The above description tells the linker that only the func1 symbol is going to be exported, and other symbols (matched by *) are local. The programmer can also explicitly list func0 or myintvar as local symbols (local:func0;myintvar;). But obviously, catch-all (*) is more convenient. And generally speaking, using the catch-all(*) case to mark all the symbols as locals and only picking out the ones that need to be exported is highly recommended because it is safer.
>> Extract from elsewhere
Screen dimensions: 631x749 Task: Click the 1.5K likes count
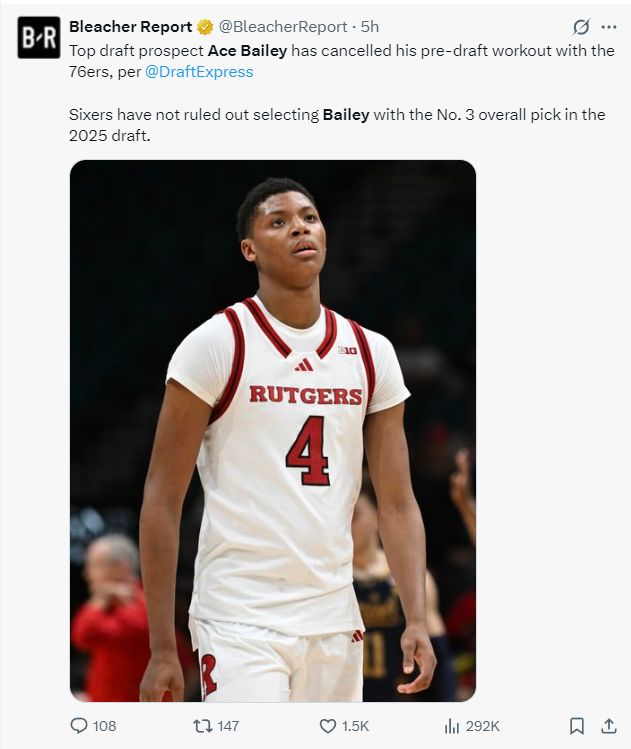tap(355, 726)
It avoids users forgetting to keep some symbols local and also avoids duplication in both lists, which may cause an unexpected behavior.

To generate a DSO with this method, the programmer has to pass the export map file with the --version-script linker option:

$ gcc -shared -o libtest.so a.C -fPIC -Wl,--version-script=exportmap

Reading the ELF object file with the readelf binary ultility together with the -s option: readelf -s mylib.so

It would show that only func1 is globally visible for this module (entries in section .dynsym), and other symbols are hidden as local.
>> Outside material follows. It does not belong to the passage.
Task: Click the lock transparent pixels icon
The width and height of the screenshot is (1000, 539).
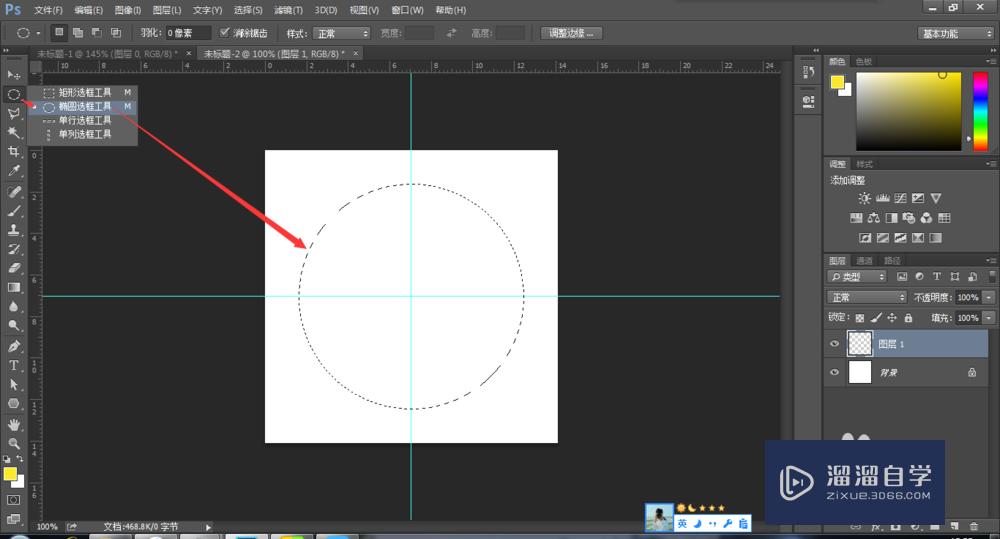Action: [x=859, y=318]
For the IBM AIX OS linker, a similar export list is provided. To be exact, the export list is called the export file on AIX.

Writing an export file is simple. The programmer just needs to put the symbols that are needed to be exported into the export file. In our case, it is just as simple as shown below:

func1__Fi  // symbol name

Thus, when we specify the export file with a linker option, the only symbol we want to export is added into the “loader symbol table” for XCOFF, while the others are kept as un-exported.

And for AIX 6.1 and above version, programmer may even append a visibility attribute to describe the visibility of symbols in the export file. The AIX linker now accepts 4 of such visibility attribute types:

  • export: Symbol is exported with the global export attribute.
  • hidden: Symbol is not exported.
  • protected: Symbol is exported but cannot be rebound (preempted), even if runtime linking is being used.
  • internal: Symbol is not exported. The address of the symbol must not be provided to other programs or shared objects, but the linker does not verify this.

The distinctions between export and hidden are obvious. However, the distinctions between exported and protected are subtle. We will continue to talk about symbol preemption in the next section with better description.

Anyway, the above four keywords are available in the export file. By appending them (with a blank) to the tail of symbol, it will provide different granularity controlling of symbol visibility. In this case, we can also specify symbol visibility (on AIX 6.1 and later versions) as shown below:

func1__Fi export
func0__Fv hidden
myintvar hidden

This informs the linker that only func1__Fi(that is, func1) will be exported, and others will not be exported.

You may notice that, unlike the GNU export map, the symbols listed in the export file are all mangled names. Mangled names do not look so friendly because the programmer may not be aware of the rule of mangling. But, it does help the linker to quickly do name resolution. To close this gap, the AIX OS chooses to utilize a tool to help programmer.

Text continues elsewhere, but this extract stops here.